*TASK PROMPT*. Give every line of the material below as a JSON list of strings, one string per line, with blank lines left out.

++++++++

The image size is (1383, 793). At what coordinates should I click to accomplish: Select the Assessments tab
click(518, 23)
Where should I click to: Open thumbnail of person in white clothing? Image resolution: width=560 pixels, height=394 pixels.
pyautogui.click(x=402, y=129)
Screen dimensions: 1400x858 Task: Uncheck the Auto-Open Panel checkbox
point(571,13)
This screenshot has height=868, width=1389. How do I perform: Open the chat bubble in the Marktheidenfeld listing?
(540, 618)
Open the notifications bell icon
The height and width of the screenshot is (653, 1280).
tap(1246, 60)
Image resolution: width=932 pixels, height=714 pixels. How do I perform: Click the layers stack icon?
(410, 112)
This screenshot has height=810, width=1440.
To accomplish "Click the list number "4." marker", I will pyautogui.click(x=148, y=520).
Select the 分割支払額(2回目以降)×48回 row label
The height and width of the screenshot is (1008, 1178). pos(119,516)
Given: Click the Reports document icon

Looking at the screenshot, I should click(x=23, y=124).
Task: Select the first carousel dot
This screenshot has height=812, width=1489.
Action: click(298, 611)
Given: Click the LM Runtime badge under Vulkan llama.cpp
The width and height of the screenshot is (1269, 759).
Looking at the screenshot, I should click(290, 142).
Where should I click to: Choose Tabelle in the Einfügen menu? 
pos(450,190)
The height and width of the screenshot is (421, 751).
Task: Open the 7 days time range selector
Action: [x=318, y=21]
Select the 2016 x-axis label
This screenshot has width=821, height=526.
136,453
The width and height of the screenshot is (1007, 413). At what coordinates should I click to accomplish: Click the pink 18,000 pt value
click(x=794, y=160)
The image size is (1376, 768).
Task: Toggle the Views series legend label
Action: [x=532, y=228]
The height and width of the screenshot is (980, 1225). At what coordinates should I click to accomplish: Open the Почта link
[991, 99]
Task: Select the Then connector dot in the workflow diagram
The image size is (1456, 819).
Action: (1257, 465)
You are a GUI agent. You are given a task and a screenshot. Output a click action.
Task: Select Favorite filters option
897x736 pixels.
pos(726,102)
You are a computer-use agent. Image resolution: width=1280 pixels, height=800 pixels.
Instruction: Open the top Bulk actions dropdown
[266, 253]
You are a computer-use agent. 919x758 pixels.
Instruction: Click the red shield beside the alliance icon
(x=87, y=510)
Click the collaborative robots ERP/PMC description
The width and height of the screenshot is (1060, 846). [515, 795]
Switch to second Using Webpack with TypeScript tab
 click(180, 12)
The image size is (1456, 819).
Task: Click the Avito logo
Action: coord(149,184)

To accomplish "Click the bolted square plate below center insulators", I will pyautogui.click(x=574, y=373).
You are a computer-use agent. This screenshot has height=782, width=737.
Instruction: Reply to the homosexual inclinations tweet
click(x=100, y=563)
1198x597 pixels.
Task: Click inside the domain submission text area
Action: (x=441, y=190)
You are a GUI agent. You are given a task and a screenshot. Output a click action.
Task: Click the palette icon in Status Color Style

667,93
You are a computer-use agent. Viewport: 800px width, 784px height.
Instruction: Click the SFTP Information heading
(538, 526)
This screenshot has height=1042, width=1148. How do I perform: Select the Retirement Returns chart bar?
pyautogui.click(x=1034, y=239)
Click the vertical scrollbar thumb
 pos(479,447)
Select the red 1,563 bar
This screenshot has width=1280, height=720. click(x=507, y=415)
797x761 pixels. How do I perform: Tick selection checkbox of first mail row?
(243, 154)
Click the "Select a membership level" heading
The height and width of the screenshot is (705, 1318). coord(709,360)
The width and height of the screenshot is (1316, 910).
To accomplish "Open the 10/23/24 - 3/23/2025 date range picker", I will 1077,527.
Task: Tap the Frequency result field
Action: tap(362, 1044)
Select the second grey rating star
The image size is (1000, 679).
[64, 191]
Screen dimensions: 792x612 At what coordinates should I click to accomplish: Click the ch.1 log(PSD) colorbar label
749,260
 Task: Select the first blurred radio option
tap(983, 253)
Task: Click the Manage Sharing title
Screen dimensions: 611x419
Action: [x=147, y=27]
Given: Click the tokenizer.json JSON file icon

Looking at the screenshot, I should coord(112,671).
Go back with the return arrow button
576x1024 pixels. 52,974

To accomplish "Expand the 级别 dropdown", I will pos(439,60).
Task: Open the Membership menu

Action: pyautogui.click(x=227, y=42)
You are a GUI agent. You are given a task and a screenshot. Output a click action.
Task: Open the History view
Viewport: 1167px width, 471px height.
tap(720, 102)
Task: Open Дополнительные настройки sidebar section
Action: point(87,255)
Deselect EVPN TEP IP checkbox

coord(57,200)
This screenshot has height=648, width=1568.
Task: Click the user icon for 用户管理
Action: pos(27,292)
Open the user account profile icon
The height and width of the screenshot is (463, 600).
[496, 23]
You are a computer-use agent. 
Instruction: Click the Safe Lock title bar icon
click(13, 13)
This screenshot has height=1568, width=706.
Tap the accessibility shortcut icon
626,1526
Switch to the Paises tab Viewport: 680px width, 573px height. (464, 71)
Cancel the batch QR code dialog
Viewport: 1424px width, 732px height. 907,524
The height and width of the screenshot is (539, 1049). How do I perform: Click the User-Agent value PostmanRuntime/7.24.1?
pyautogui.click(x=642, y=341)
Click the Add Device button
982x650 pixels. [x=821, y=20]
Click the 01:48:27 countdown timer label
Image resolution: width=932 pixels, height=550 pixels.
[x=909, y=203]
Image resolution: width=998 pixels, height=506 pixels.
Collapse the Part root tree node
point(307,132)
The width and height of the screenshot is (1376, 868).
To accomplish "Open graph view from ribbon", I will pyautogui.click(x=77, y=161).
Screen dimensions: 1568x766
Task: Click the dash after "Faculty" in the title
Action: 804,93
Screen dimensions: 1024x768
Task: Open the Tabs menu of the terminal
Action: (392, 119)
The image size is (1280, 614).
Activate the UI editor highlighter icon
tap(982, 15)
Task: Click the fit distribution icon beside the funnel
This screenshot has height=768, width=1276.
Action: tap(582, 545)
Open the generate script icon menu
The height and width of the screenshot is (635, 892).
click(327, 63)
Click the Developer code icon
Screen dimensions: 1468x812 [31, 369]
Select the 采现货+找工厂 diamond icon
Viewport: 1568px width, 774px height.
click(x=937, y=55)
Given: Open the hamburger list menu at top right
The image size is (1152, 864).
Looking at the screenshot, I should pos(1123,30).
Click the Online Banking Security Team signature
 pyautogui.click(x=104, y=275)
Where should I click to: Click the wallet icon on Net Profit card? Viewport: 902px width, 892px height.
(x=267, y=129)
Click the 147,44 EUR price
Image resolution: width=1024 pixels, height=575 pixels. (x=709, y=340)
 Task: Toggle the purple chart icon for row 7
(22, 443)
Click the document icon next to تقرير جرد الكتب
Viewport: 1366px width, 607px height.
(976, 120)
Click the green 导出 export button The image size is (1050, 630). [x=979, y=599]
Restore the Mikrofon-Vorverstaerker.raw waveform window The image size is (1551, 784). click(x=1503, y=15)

++++++++

*THE RESULT*.
[
  "The image size is (1383, 793). At what coordinates should I click to accomplish: Select the Assessments tab",
  "click(518, 23)",
  "Where should I click to: Open thumbnail of person in white clothing? Image resolution: width=560 pixels, height=394 pixels.",
  "pyautogui.click(x=402, y=129)",
  "Screen dimensions: 1400x858 Task: Uncheck the Auto-Open Panel checkbox",
  "point(571,13)",
  "This screenshot has height=868, width=1389. How do I perform: Open the chat bubble in the Marktheidenfeld listing?",
  "(540, 618)",
  "Open the notifications bell icon",
  "The height and width of the screenshot is (653, 1280).",
  "tap(1246, 60)",
  "Image resolution: width=932 pixels, height=714 pixels. How do I perform: Click the layers stack icon?",
  "(410, 112)",
  "This screenshot has height=810, width=1440.",
  "To accomplish \"Click the list number \"4.\" marker\", I will pyautogui.click(x=148, y=520).",
  "Select the 分割支払額(2回目以降)×48回 row label",
  "The height and width of the screenshot is (1008, 1178). pos(119,516)",
  "Given: Click the Reports document icon",
  "Looking at the screenshot, I should click(x=23, y=124).",
  "Task: Select the first carousel dot",
  "This screenshot has height=812, width=1489.",
  "Action: click(298, 611)",
  "Given: Click the LM Runtime badge under Vulkan llama.cpp",
  "The width and height of the screenshot is (1269, 759).",
  "Looking at the screenshot, I should click(290, 142).",
  "Where should I click to: Choose Tabelle in the Einfügen menu? ",
  "pos(450,190)",
  "The height and width of the screenshot is (421, 751).",
  "Task: Open the 7 days time range selector",
  "Action: [x=318, y=21]",
  "Select the 2016 x-axis label",
  "This screenshot has width=821, height=526.",
  "136,453",
  "The width and height of the screenshot is (1007, 413). At what coordinates should I click to accomplish: Click the pink 18,000 pt value",
  "click(x=794, y=160)",
  "The image size is (1376, 768).",
  "Task: Toggle the Views series legend label",
  "Action: [x=532, y=228]",
  "The height and width of the screenshot is (980, 1225). At what coordinates should I click to accomplish: Open the Почта link",
  "[991, 99]",
  "Task: Select the Then connector dot in the workflow diagram",
  "The image size is (1456, 819).",
  "Action: (1257, 465)",
  "You are a GUI agent. You are given a task and a screenshot. Output a click action.",
  "Task: Select Favorite filters option",
  "897x736 pixels.",
  "pos(726,102)",
  "You are a computer-use agent. Image resolution: width=1280 pixels, height=800 pixels.",
  "Instruction: Open the top Bulk actions dropdown",
  "[266, 253]",
  "You are a computer-use agent. 919x758 pixels.",
  "Instruction: Click the red shield beside the alliance icon",
  "(x=87, y=510)",
  "Click the collaborative robots ERP/PMC description",
  "The width and height of the screenshot is (1060, 846). [515, 795]",
  "Switch to second Using Webpack with TypeScript tab",
  " click(180, 12)",
  "The image size is (1456, 819).",
  "Task: Click the Avito logo",
  "Action: coord(149,184)",
  "To accomplish \"Click the bolted square plate below center insulators\", I will pyautogui.click(x=574, y=373).",
  "You are a computer-use agent. This screenshot has height=782, width=737.",
  "Instruction: Reply to the homosexual inclinations tweet",
  "click(x=100, y=563)",
  "1198x597 pixels.",
  "Task: Click inside the domain submission text area",
  "Action: (x=441, y=190)",
  "You are a GUI agent. You are given a task and a screenshot. Output a click action.",
  "Task: Click the palette icon in Status Color Style",
  "667,93",
  "You are a computer-use agent. Viewport: 800px width, 784px height.",
  "Instruction: Click the SFTP Information heading",
  "(538, 526)",
  "This screenshot has height=1042, width=1148. How do I perform: Select the Retirement Returns chart bar?",
  "pyautogui.click(x=1034, y=239)",
  "Click the vertical scrollbar thumb",
  " pos(479,447)",
  "Select the red 1,563 bar",
  "This screenshot has width=1280, height=720. click(x=507, y=415)",
  "797x761 pixels. How do I perform: Tick selection checkbox of first mail row?",
  "(243, 154)",
  "Click the \"Select a membership level\" heading",
  "The height and width of the screenshot is (705, 1318). coord(709,360)",
  "The width and height of the screenshot is (1316, 910).",
  "To accomplish \"Open the 10/23/24 - 3/23/2025 date range picker\", I will 1077,527.",
  "Task: Tap the Frequency result field",
  "Action: tap(362, 1044)",
  "Select the second grey rating star",
  "The image size is (1000, 679).",
  "[64, 191]",
  "Screen dimensions: 792x612 At what coordinates should I click to accomplish: Click the ch.1 log(PSD) colorbar label",
  "749,260",
  " Task: Select the first blurred radio option",
  "tap(983, 253)",
  "Task: Click the Manage Sharing title",
  "Screen dimensions: 611x419",
  "Action: [x=147, y=27]",
  "Given: Click the tokenizer.json JSON file icon",
  "Looking at the screenshot, I should coord(112,671).",
  "Go back with the return arrow button",
  "576x1024 pixels. 52,974",
  "To accomplish \"Expand the 级别 dropdown\", I will pos(439,60).",
  "Task: Open the Membership menu",
  "Action: pyautogui.click(x=227, y=42)",
  "You are a GUI agent. You are given a task and a screenshot. Output a click action.",
  "Task: Open the History view",
  "Viewport: 1167px width, 471px height.",
  "tap(720, 102)",
  "Task: Open Дополнительные настройки sidebar section",
  "Action: point(87,255)",
  "Deselect EVPN TEP IP checkbox",
  "coord(57,200)",
  "This screenshot has height=648, width=1568.",
  "Task: Click the user icon for 用户管理",
  "Action: pos(27,292)",
  "Open the user account profile icon",
  "The height and width of the screenshot is (463, 600).",
  "[496, 23]",
  "You are a computer-use agent. ",
  "Instruction: Click the Safe Lock title bar icon",
  "click(13, 13)",
  "This screenshot has height=1568, width=706.",
  "Tap the accessibility shortcut icon",
  "626,1526",
  "Switch to the Paises tab Viewport: 680px width, 573px height. (464, 71)",
  "Cancel the batch QR code dialog",
  "Viewport: 1424px width, 732px height. 907,524",
  "The height and width of the screenshot is (539, 1049). How do I perform: Click the User-Agent value PostmanRuntime/7.24.1?",
  "pyautogui.click(x=642, y=341)",
  "Click the Add Device button",
  "982x650 pixels. [x=821, y=20]",
  "Click the 01:48:27 countdown timer label",
  "Image resolution: width=932 pixels, height=550 pixels.",
  "[x=909, y=203]",
  "Image resolution: width=998 pixels, height=506 pixels.",
  "Collapse the Part root tree node",
  "point(307,132)",
  "The width and height of the screenshot is (1376, 868).",
  "To accomplish \"Open graph view from ribbon\", I will pyautogui.click(x=77, y=161).",
  "Screen dimensions: 1568x766",
  "Task: Click the dash after \"Faculty\" in the title",
  "Action: 804,93",
  "Screen dimensions: 1024x768",
  "Task: Open the Tabs menu of the terminal",
  "Action: (392, 119)",
  "The image size is (1280, 614).",
  "Activate the UI editor highlighter icon",
  "tap(982, 15)",
  "Task: Click the fit distribution icon beside the funnel",
  "This screenshot has height=768, width=1276.",
  "Action: tap(582, 545)",
  "Open the generate script icon menu",
  "The height and width of the screenshot is (635, 892).",
  "click(327, 63)",
  "Click the Developer code icon",
  "Screen dimensions: 1468x812 [31, 369]",
  "Select the 采现货+找工厂 diamond icon",
  "Viewport: 1568px width, 774px height.",
  "click(x=937, y=55)",
  "Given: Open the hamburger list menu at top right",
  "The image size is (1152, 864).",
  "Looking at the screenshot, I should pos(1123,30).",
  "Click the Online Banking Security Team signature",
  " pyautogui.click(x=104, y=275)",
  "Where should I click to: Click the wallet icon on Net Profit card? Viewport: 902px width, 892px height.",
  "(x=267, y=129)",
  "Click the 147,44 EUR price",
  "Image resolution: width=1024 pixels, height=575 pixels. (x=709, y=340)",
  " Task: Toggle the purple chart icon for row 7",
  "(22, 443)",
  "Click the document icon next to تقرير جرد الكتب",
  "Viewport: 1366px width, 607px height.",
  "(976, 120)",
  "Click the green 导出 export button The image size is (1050, 630). [x=979, y=599]",
  "Restore the Mikrofon-Vorverstaerker.raw waveform window The image size is (1551, 784). click(x=1503, y=15)"
]